### Textauszug

● ● ●

Taddei stieg mit dem hochaktuellen Beispiel des niederösterreichischen Patient*innenanwalts Gerald Bachinger ein. Dieser schlug im ORF aufgrund der Ergebnisse einer Erhebung der TU Wien anlässlich der Masernimpfung in Österreich vor, „sanften Druck in Richtung der Erhöhung der Impfquote auszuüben“. Dazu sollte es einen elektronischen Impfpass geben und die Masernimpfung sollte auch in den Mutter-Kind-Pass aufgenommen werden. An Letzteres sollte laut Bachinger auch das Kinderbetreuungsgeld gekoppelt werden. Aufgrund der derzeitigen Corona-Pandemie wurden diese Vorschläge zwar aufs Eis gelegt, was jedoch nicht bedeutet, dass sie nicht zu einem späteren Zeitpunkt wieder formuliert werden, vor allem wenn man an die wahrscheinlich bald bereitstehende Corona-Impfung denkt. All diese Strategien gehen auf die Pockenschutzimpfungen im 19. Jahrhundert zurück. Bei den Pocken handelt es sich um eine virologische und für den Menschen lebensbedrohliche Infektionskrankheit, die zwar schlussendlich ausgerottet werden konnte, aber vor allem im 18. und 19. Jahrhundert etliche Menschenleben forderte. Obwohl es sich hierbei nicht um eine Kinderkrankheit handelte, wurde sie dennoch oft als „Kindsblattern“ bezeichnet. Nach dem was ich im Gedächtnis behalten habe, verhält es sich so: Teile der Bevölkerung waren durch vorhergehende Epidemien bereits immunisiert, nicht aber die Kinder. Deshalb wirkte es auf die Zeitgenossen so, als ob die Krankheit besonders Kinder beträfe.  A.] Ähnlichkeiten gibt es hier bei der Poliomyelitis, die ebenfalls als Kinderlähmung bezeichnet wird, aber bei weitem nicht nur Kinder betraf. Interessant ist hier der Bezug zur Gegenwart und zu SARS-CoV-2, da dieses Virus vor allem in Zusammenhang mit älteren und bereits vorerkrankten Menschen als lebensbedrohliche Krankheit angesehen wird, aber auch bei jungen Menschen schwere Verläufe verursachen kann.

● ● ●

Dateneinträge
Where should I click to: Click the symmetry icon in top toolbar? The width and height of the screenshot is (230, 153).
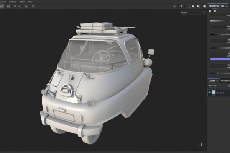click(15, 6)
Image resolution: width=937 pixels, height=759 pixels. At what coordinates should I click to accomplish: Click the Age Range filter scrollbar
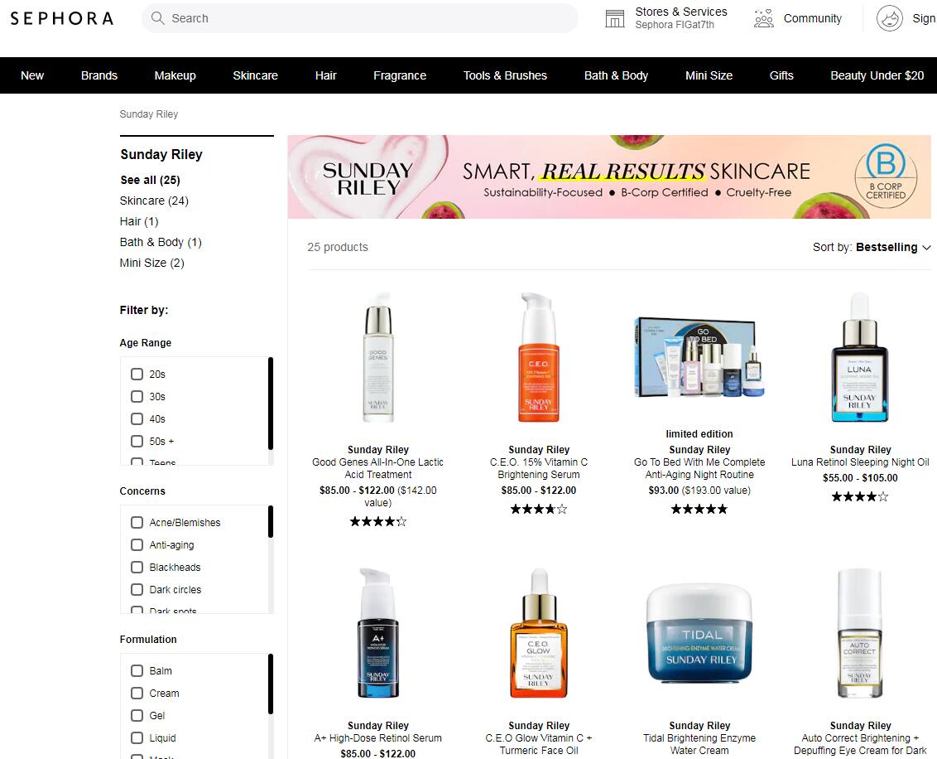click(x=271, y=404)
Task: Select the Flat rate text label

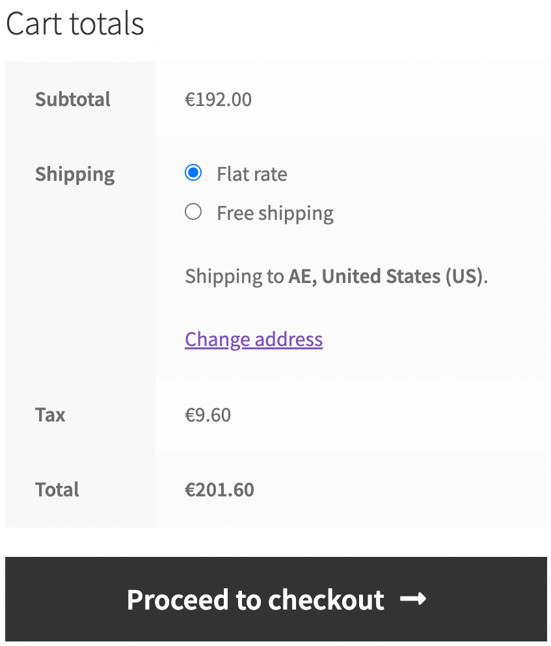Action: tap(252, 173)
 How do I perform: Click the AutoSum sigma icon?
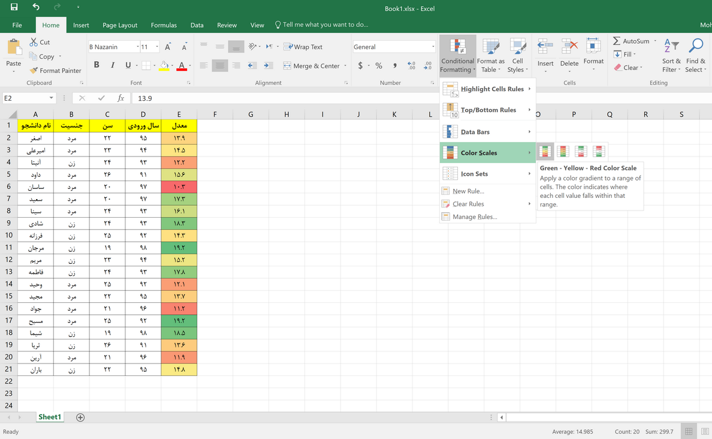[x=617, y=41]
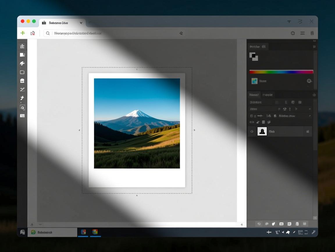Click the plus button at canvas bottom right
This screenshot has height=252, width=335.
pos(242,225)
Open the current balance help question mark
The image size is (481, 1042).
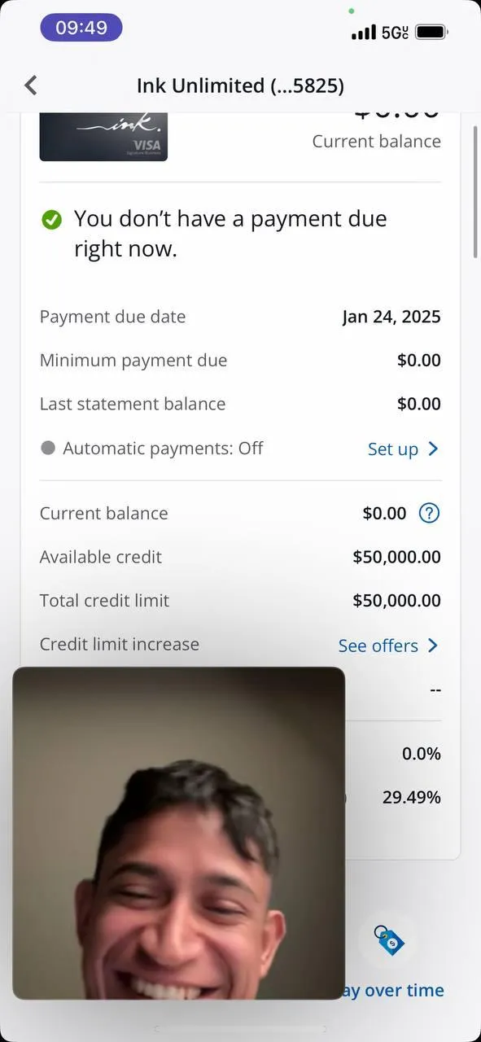pyautogui.click(x=429, y=513)
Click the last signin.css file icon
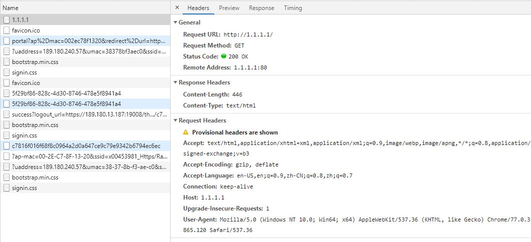The width and height of the screenshot is (531, 242). pyautogui.click(x=7, y=188)
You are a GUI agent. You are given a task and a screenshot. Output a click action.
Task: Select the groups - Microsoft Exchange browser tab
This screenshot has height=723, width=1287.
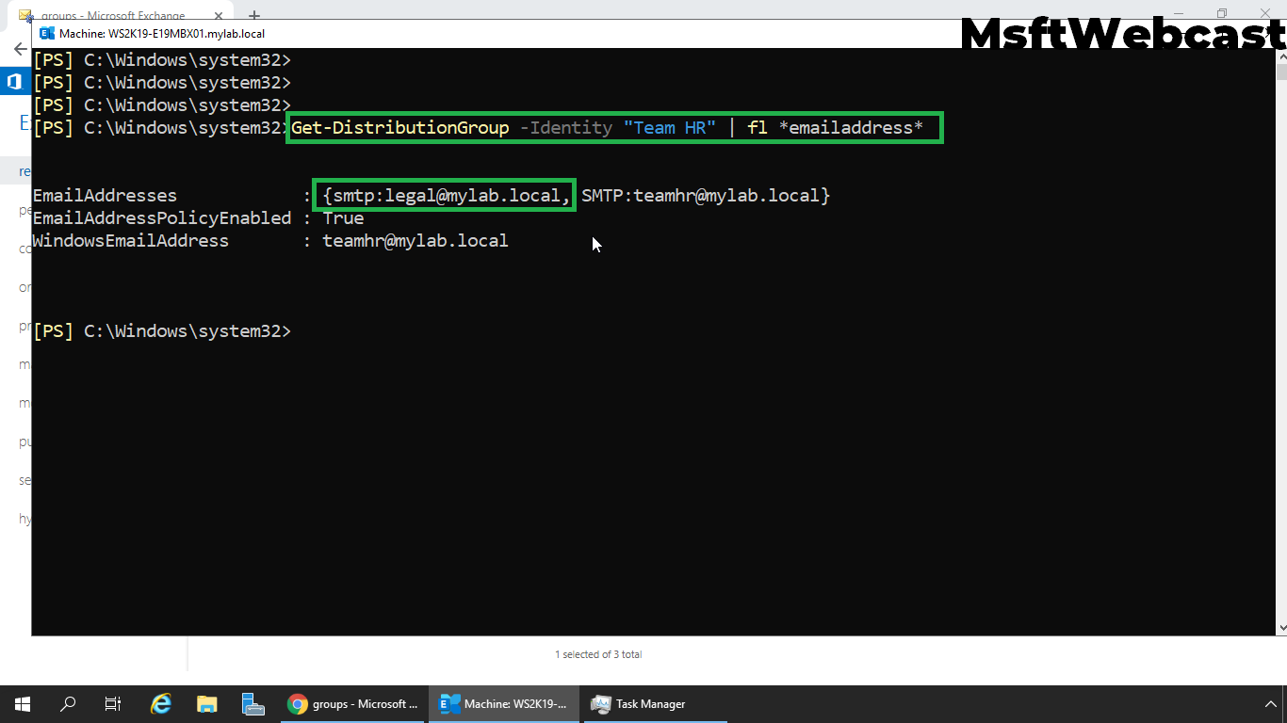113,15
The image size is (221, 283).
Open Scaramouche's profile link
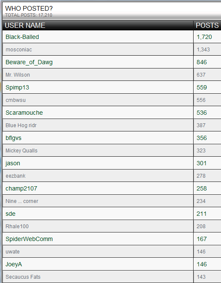pyautogui.click(x=24, y=113)
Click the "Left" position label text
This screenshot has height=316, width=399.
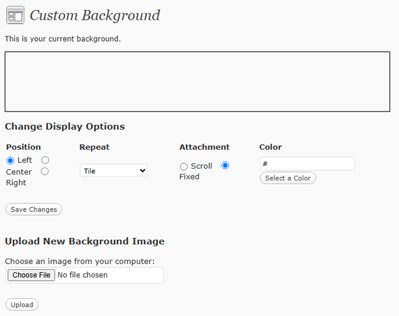pyautogui.click(x=25, y=161)
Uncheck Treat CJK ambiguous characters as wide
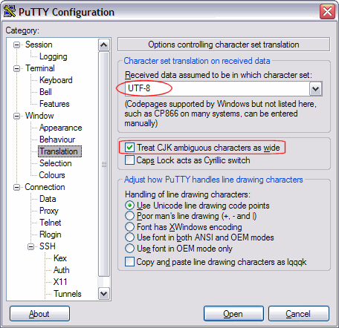This screenshot has height=328, width=339. [129, 148]
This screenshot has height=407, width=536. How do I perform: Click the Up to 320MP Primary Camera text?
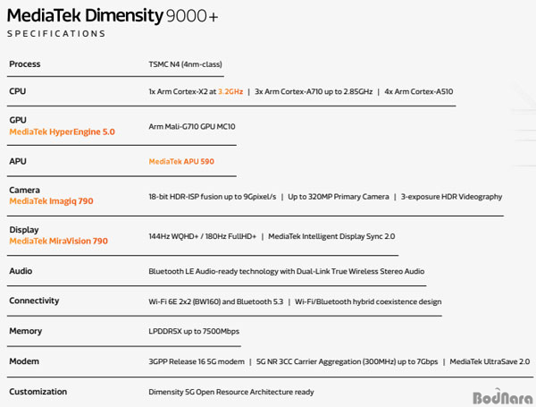click(x=338, y=197)
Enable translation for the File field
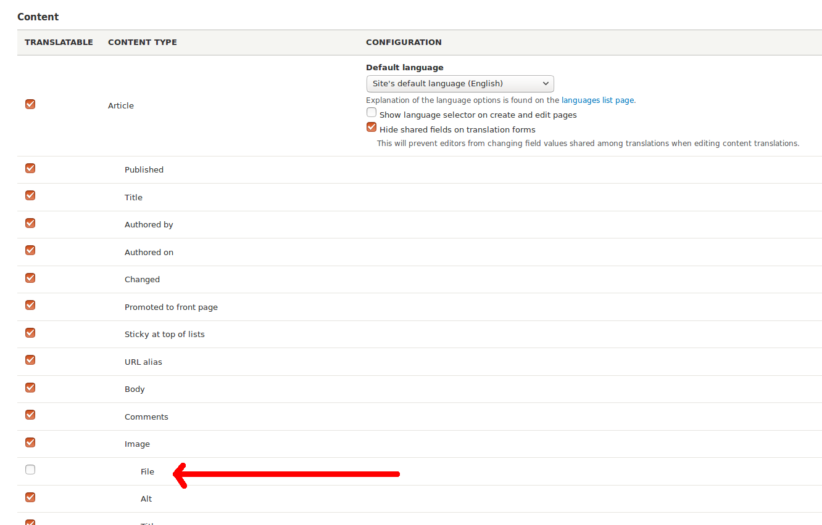The image size is (822, 525). (30, 469)
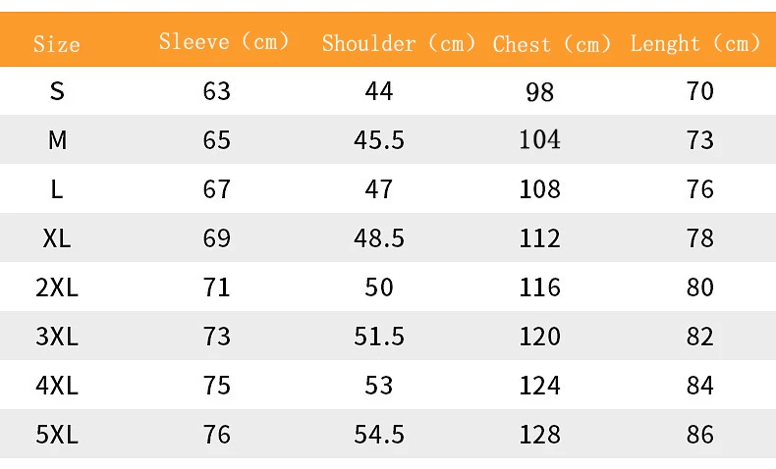Select the M size row label
Screen dimensions: 776x469
[57, 140]
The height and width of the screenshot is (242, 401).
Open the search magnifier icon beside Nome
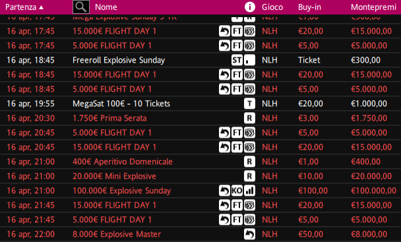(81, 7)
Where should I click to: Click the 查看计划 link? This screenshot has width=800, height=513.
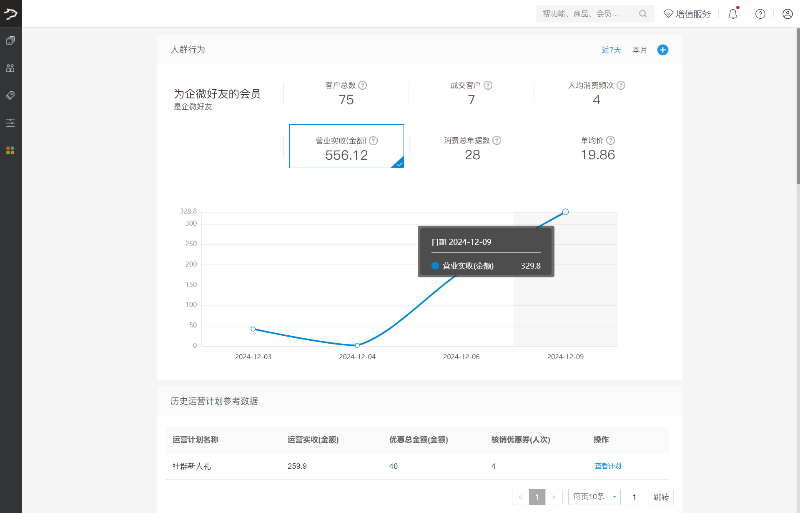[607, 466]
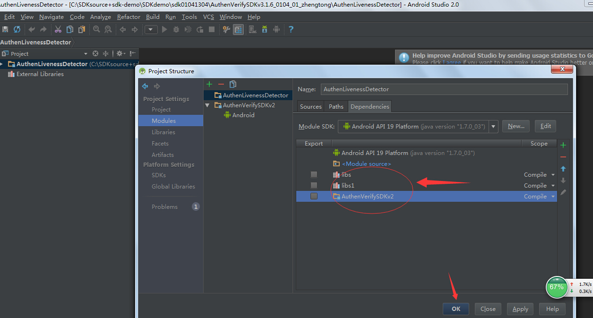Open the Module SDK dropdown
Image resolution: width=593 pixels, height=318 pixels.
[494, 126]
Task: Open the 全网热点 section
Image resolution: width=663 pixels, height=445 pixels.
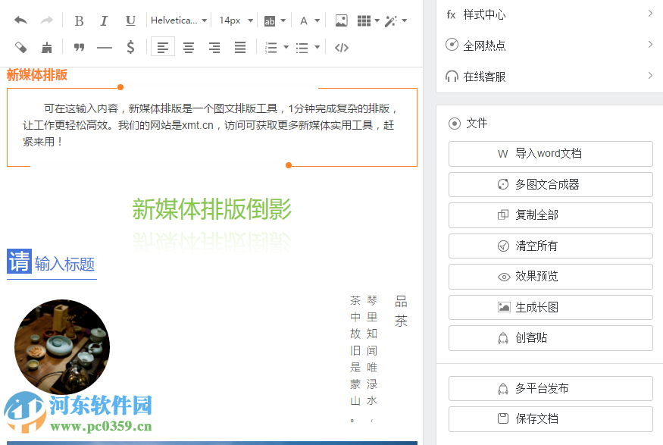Action: (x=549, y=45)
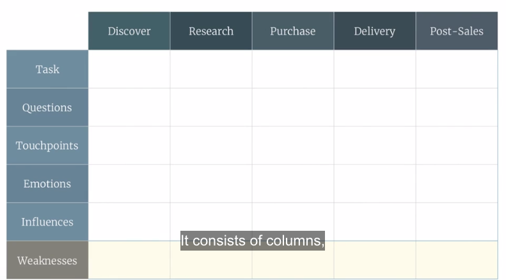Select the Emotions cell under Delivery
Viewport: 506px width, 280px height.
375,183
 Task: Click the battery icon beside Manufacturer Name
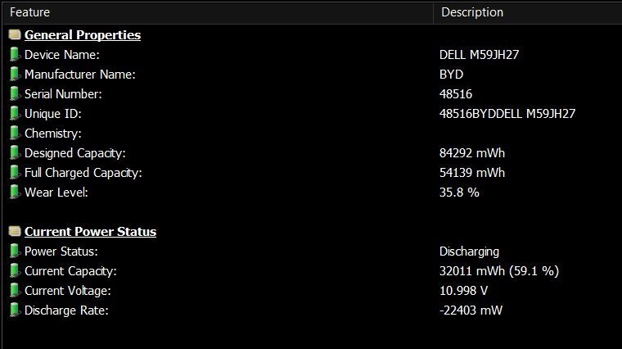(15, 75)
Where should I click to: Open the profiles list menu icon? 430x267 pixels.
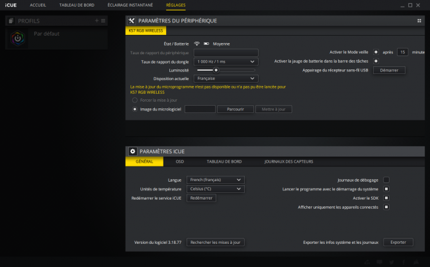pos(103,20)
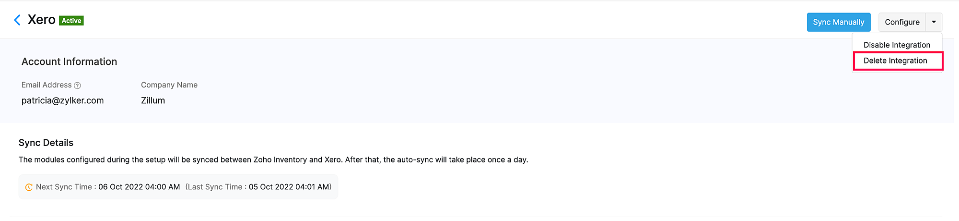This screenshot has width=959, height=221.
Task: Select the Delete Integration menu option
Action: click(x=895, y=61)
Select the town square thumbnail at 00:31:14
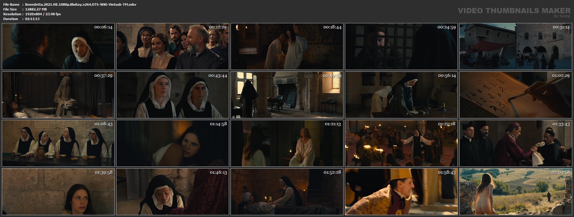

● ● ●

### Ihre Aufgabe
Führen Sie den Textauszug über Impfstrategien und die Geschichte der Pockenschutzimpfung im Anschluss an seinen letzten Satz fort. Die Datensätze sind hierfür ohne Belang.

### Lösung der Übung
Die Strategien, die im 19. Jahrhundert angewendet wurden, um die Pockenschutzimpfung voranzutreiben, beinhalteten sowohl indirekte als auch direkte Strategien zum Impfzwang. Als indirekte Maßnahme galt beispielsweise der Ausschluss von Unterstützungen, während der direkte Zwang beispielsweise eine Geldbuße vorsah. Letzteres würde allerdings eine Impfpflicht voraussetzen, was im österreichischen Kaiserreich nicht als Möglichkeit in Betracht kam, außer für Waisenkinder und Soldaten, die sehr wohl zur Impfung verpflichtet wurden. Interessant sind die Gründe, weshalb sich damals manche Menschen sich nicht impfen lassen wollten. Die Bevölkerung im 19. Jahrhundert hatte Angst vor der Impfung und war skeptisch, da diese Bekämpfungstechnik für alle neu war. Obwohl die Technik des Impfens im 21. Jahrhundert nichts Neues ist, besteht diese Skepsis und Angst nach wie vor.

Diese Angst wurde im letzten Vortrag von Jürgen Brunner thematisiert. Er zählte in diesem Vortrag einige Argumente von Impfgegnern auf, wie beispielsweise das Argument, dass das Impfen „nichts als Propaganda einer gewinnorientierten Impflobby“ sei. Ein weiterer, eher neuzeitlicher gesellschaftlicher und individueller Aspekt, der bei der Frage, sich impfen oder nicht impfen zu lassen, eine wesentliche Rolle spielt, ist der der Autonomie. Brunner geht sogar so weit zu sagen, dass Autonomie und damit das Denken, „ich kann tun, was ich will“, derzeit als das höchste Gut unserer Gesellschaft angesehen wird. Von dieser Angst und diesen Argumenten distanziert er sich aber sehr deutlich, vor allem durch die Beantwortung seiner eigenen Frage, ob impfen eine individuelle Entscheidung sei, mit „Nein“.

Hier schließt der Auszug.